**Objective**
In the items below, find each line that contains the word "pixels" and copy it out in full.

**Task data**
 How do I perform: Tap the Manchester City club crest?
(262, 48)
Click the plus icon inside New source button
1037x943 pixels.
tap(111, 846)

...

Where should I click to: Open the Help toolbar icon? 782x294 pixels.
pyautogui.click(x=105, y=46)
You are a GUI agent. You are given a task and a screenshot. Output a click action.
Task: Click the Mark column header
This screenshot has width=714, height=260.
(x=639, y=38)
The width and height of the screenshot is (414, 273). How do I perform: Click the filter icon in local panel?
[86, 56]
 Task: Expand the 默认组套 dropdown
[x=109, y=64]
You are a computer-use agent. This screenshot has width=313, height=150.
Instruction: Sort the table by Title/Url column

**Response to the exercise**
1037x943 pixels.
Where should I click to: Open the Help toolbar icon? 782x294 pixels.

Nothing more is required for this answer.